### What you are asked to do
Look through the records below and say how many lines include "computer". Give only that number.

• • • •

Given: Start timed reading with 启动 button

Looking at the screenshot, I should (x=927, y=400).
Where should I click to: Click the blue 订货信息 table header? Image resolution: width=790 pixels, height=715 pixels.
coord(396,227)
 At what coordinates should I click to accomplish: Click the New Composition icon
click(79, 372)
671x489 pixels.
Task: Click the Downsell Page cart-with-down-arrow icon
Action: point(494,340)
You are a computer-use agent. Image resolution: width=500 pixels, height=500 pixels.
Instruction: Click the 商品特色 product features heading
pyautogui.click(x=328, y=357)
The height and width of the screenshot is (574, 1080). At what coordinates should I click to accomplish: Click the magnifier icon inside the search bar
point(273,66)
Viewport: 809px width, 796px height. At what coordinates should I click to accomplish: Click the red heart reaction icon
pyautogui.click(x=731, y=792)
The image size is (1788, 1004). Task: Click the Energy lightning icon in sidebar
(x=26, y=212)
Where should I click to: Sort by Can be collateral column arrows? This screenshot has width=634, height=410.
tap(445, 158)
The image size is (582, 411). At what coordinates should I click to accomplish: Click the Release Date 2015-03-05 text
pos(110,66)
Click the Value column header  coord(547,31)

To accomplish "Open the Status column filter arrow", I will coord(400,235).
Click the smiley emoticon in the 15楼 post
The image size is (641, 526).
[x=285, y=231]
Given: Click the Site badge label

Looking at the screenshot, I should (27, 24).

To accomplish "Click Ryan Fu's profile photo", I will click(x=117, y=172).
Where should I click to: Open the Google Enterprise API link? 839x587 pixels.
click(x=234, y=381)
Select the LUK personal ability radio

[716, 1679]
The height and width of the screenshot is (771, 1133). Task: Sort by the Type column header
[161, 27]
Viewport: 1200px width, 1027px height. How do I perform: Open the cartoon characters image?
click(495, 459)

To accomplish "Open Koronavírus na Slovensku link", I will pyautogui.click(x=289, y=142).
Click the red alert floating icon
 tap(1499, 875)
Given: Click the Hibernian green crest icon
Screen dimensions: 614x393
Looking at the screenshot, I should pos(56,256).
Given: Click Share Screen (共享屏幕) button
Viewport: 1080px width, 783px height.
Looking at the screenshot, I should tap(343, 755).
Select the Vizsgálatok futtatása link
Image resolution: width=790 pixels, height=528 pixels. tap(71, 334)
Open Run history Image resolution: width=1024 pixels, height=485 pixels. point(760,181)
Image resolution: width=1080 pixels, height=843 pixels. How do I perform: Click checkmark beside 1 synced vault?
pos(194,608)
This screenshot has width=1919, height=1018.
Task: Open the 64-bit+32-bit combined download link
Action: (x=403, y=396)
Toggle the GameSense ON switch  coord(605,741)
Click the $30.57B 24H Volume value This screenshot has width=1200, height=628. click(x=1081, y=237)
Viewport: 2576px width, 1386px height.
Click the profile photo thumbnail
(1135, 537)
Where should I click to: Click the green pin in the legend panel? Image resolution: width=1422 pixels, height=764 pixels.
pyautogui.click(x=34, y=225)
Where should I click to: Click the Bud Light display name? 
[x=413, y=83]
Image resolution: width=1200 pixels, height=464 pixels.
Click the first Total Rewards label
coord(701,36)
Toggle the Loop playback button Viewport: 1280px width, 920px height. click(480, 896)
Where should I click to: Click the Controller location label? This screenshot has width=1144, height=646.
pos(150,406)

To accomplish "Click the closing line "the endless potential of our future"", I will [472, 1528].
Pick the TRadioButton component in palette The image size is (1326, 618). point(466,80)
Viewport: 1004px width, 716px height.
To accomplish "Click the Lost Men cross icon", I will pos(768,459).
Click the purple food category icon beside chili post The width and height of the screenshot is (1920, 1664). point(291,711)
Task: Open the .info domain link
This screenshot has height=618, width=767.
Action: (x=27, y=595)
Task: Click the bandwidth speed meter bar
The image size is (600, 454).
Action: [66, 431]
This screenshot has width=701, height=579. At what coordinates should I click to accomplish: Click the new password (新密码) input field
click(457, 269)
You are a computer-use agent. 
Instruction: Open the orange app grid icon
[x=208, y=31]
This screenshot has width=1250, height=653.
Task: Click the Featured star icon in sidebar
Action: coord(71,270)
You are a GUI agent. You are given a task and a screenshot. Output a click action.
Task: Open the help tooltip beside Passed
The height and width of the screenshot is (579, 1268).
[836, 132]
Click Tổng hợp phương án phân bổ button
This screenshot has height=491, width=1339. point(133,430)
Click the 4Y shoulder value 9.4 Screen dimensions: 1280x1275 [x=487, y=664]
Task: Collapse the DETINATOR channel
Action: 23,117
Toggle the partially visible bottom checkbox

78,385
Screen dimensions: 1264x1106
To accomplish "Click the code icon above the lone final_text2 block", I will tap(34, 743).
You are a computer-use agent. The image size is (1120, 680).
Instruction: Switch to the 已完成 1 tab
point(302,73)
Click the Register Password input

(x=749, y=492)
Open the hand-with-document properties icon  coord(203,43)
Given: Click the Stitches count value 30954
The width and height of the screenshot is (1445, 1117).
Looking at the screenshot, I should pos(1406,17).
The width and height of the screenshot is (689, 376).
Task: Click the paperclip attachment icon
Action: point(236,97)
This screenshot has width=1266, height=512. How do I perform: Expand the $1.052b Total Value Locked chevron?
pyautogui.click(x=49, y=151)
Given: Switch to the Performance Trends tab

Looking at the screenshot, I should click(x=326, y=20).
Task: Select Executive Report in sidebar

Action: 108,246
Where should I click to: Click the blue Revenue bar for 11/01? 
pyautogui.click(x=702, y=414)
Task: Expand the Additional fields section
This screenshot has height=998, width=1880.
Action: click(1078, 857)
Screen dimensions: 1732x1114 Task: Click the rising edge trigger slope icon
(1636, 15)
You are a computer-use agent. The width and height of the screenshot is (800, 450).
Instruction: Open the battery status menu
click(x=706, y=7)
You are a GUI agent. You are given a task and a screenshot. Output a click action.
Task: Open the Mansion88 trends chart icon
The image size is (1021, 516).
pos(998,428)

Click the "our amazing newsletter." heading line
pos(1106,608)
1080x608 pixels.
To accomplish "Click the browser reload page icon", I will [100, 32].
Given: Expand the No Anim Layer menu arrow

• • • •

### Your solution
4